* [Data rows]
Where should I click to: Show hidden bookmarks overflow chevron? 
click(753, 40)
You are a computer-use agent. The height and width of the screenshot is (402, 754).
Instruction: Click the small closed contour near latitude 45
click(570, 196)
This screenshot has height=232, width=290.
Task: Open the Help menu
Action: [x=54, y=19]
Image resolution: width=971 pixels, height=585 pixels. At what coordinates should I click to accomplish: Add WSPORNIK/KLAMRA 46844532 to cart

* [Exercise]
Reproduce the material above line by line, changing nothing.

* [Solution]
Where should I click to: Show hidden bookmarks overflow chevron? 
click(753, 40)
You are a computer-use agent. The height and width of the screenshot is (402, 754).
Instruction: Click the small closed contour near latitude 45
click(570, 196)
This screenshot has height=232, width=290.
Task: Open the Help menu
Action: [x=54, y=19]
Image resolution: width=971 pixels, height=585 pixels. At what coordinates should I click to accomplish: Add WSPORNIK/KLAMRA 46844532 to cart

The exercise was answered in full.